The meek shall inherit the earth, in 3 by 6 plots. - Lazerus Long
"Our mission is to the enhance the world's web browsing experience. To do this, we bring the latest innovations from psycho-ergonomics, neuro-economics, and compu-architectonics together in the form of completely free products which are ridiculously easy to use and amazingly useful."
Ummmmm...psycho-ergonomics?
neuro-economics?
compu-architectonics?
Are these made up terms?
Or I am I just that out of touch.
A sentence is basically a linear construct. But the way our brain processes a sentence is non-linear. We skip forward, we refer back. We process the sentence in this "looping" fashion until we comprehend it (or not, sometimes we just read it in linear fashion and move on to the next sentence in hopes that it will provide more context for us).
Read any good sonnets lately?
I did a little digging into our poster "rtmyers."
A google search on his email gave me this page, which reveals to us his name.
http://mail.gnome.org/archives/balsa-list/2001-MaThen I looked up who registered NaturallyOpen.com at Register.com.
WHOIS lookup on Register.comSurprise, Surprise... the same guy.
He could have told us in the post that he wrote the thing.
I don't get it. I copy and paste sentences into Google all the time, either to find out if something's been plagiarized or to show someone that the garbage they just sent me is yet another urban legend or internet scam. If you're using Opera (or IE with a Google toolbar, I suppose, or whatever cool new search thing is used in Mozilla), you can do it in two moves and it opens in a new tab. What am I missing here? Besides a new way for the marketing trolls to try to grab my eyeballs?
I don't know what these guys are doing, the blurb on their site is funny but I don't want an IE plugin. However, it is possible they are a couple computational linguistics grads..
I did a survey of literature, coming at it from a layman developer's angle, and it seems the one area of natural language recognition (hence their name naturally open?) where computers are trustworthy and even exceed humans, is pronoun extraction. Not semantic recognition where meaning is understood, but just getting the who/where/what of proper nouns and being able to also link pronouns to them correctly. It's somewhere around 95% accurate and apparently better than a human volunteer in average accuracy, in one test.

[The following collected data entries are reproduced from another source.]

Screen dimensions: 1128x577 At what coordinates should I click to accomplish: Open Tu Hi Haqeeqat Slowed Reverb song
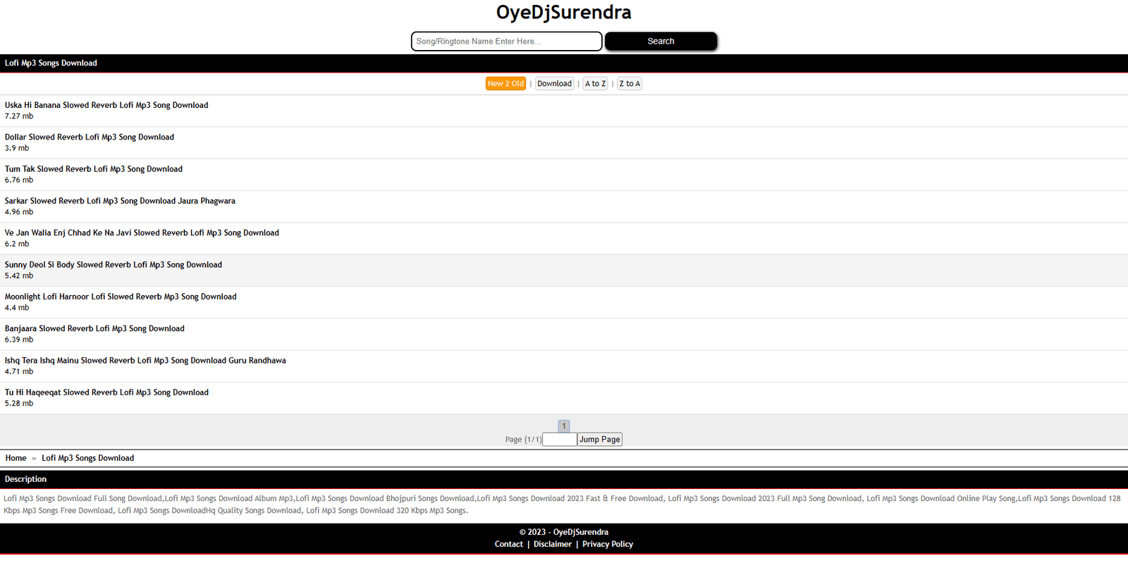pos(106,392)
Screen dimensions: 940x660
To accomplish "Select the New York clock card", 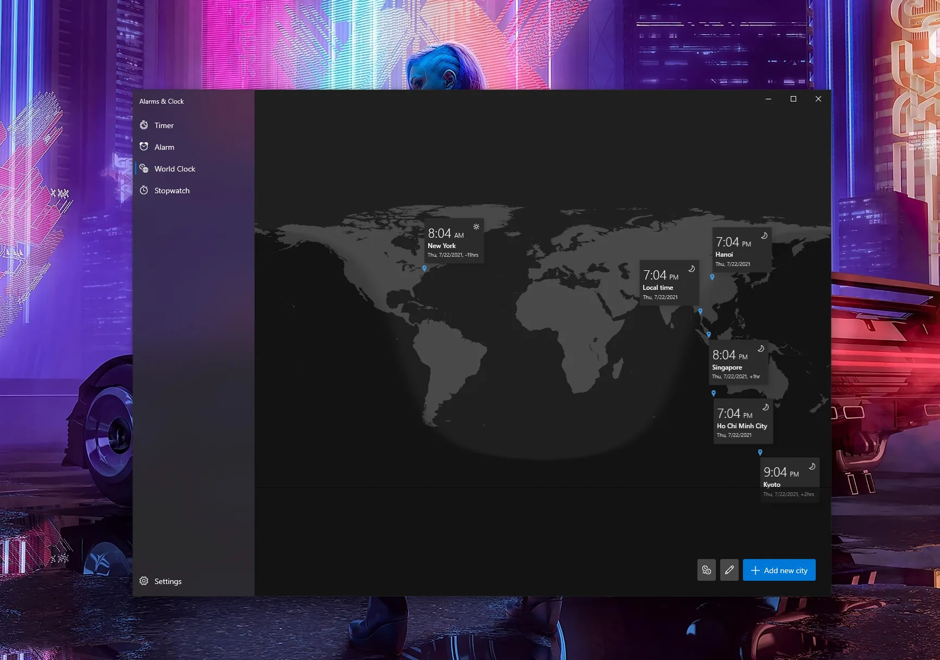I will point(454,241).
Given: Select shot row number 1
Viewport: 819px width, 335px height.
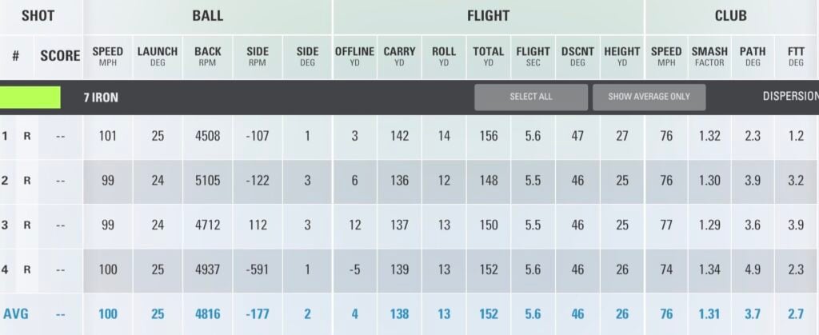Looking at the screenshot, I should (5, 136).
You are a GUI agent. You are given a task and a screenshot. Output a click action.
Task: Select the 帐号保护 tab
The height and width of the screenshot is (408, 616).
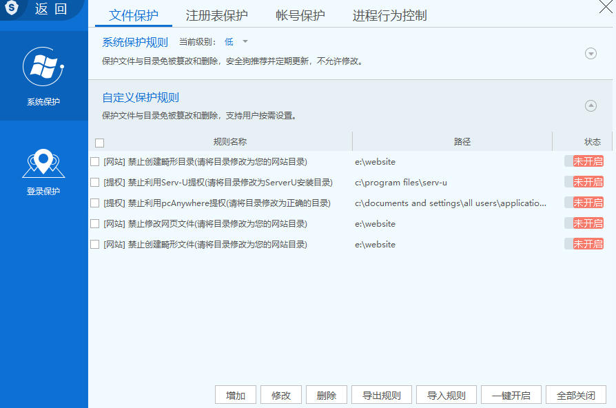point(300,15)
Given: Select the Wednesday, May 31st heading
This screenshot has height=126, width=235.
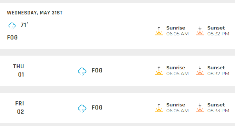Looking at the screenshot, I should coord(35,13).
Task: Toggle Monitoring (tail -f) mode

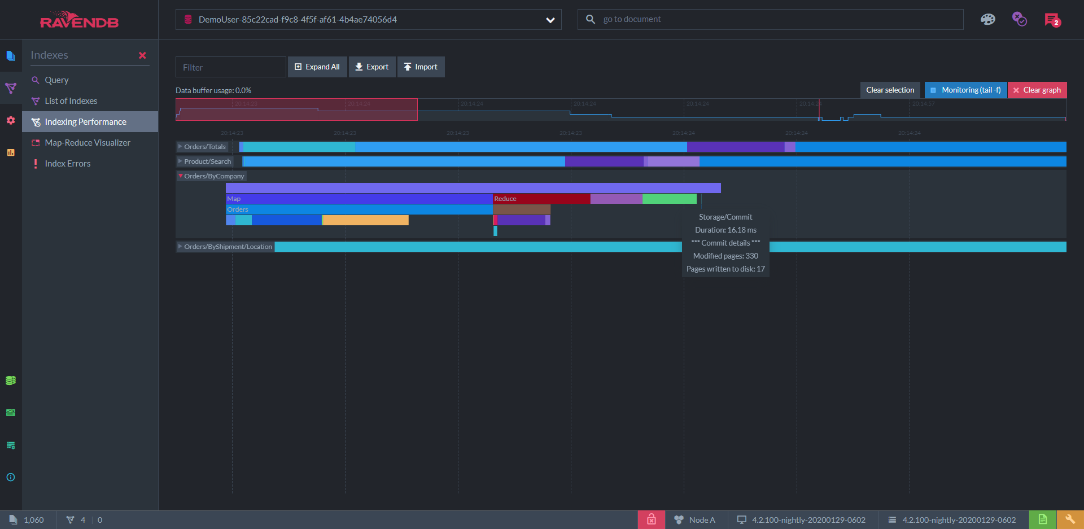Action: click(x=965, y=90)
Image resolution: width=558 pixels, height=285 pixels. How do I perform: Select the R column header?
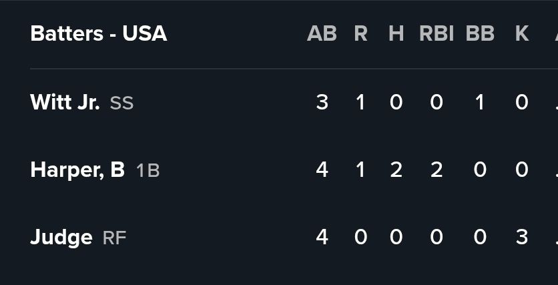tap(360, 33)
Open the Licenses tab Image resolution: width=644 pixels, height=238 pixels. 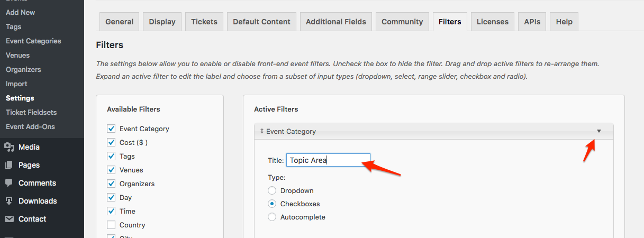[492, 22]
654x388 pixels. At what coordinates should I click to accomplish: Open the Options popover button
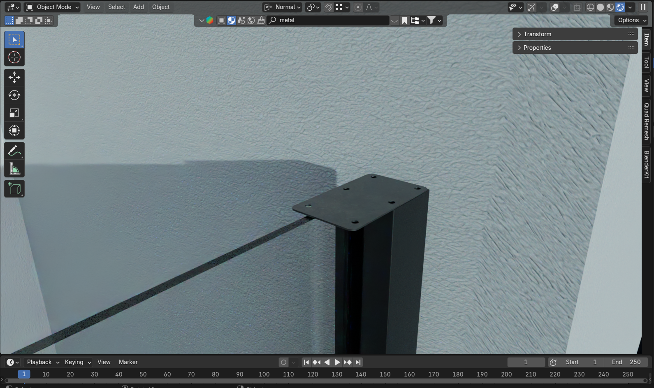tap(632, 20)
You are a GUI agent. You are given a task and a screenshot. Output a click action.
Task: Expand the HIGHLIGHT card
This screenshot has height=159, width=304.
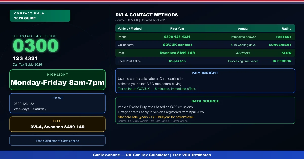[58, 80]
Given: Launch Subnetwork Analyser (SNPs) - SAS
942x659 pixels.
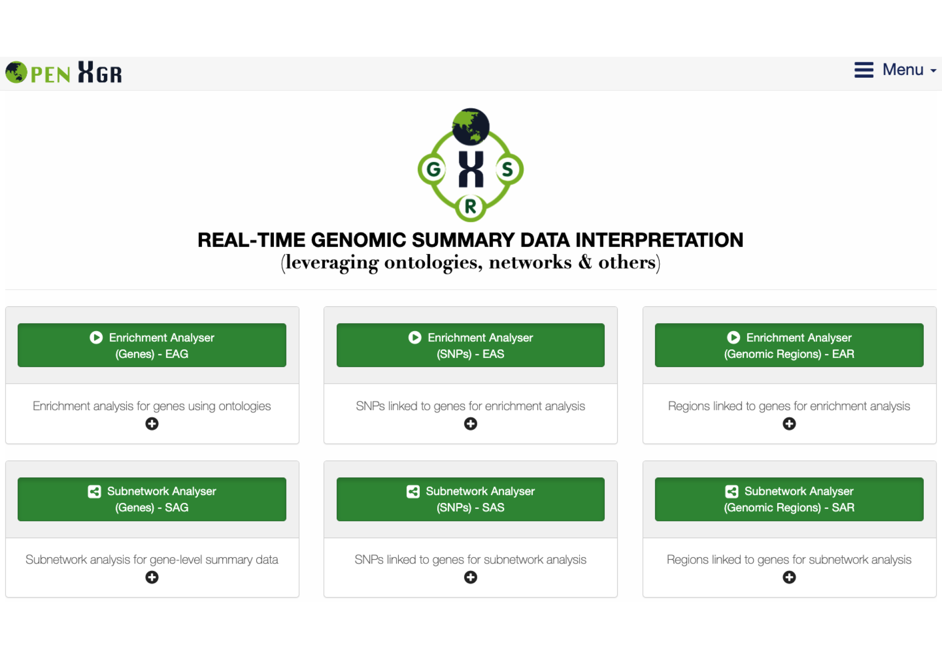Looking at the screenshot, I should pyautogui.click(x=470, y=499).
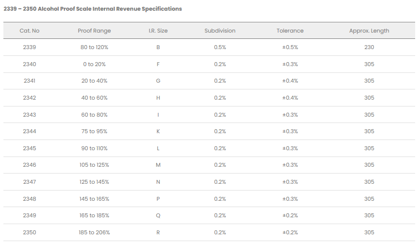Click the 185 to 206% proof range
This screenshot has height=245, width=420.
[94, 232]
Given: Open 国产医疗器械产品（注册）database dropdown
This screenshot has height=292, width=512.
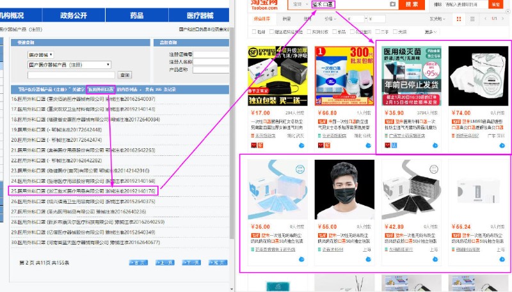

This is accomplished not by dividing into sentences but looking at passages of multiple sentences. Perhaps theirs does some of this too, but even a very simple product searcher could just look for words not in its dictionary and google them. So it is not obvious what the merits of their approach are. Personally I'm interested in text-based interaction and news retrieval with open NLP tools.
I would look at the following technologies:
WordNet is well known although not that powerfull.
Common sense is really a beta but still its a big database.
Cyc is really cool, but not all free. Look at cycL the language they developped.
I think a simple thing like having integrated access to wikipedia articles or dictionny.com from the browser would be cool. Amazon I don't know.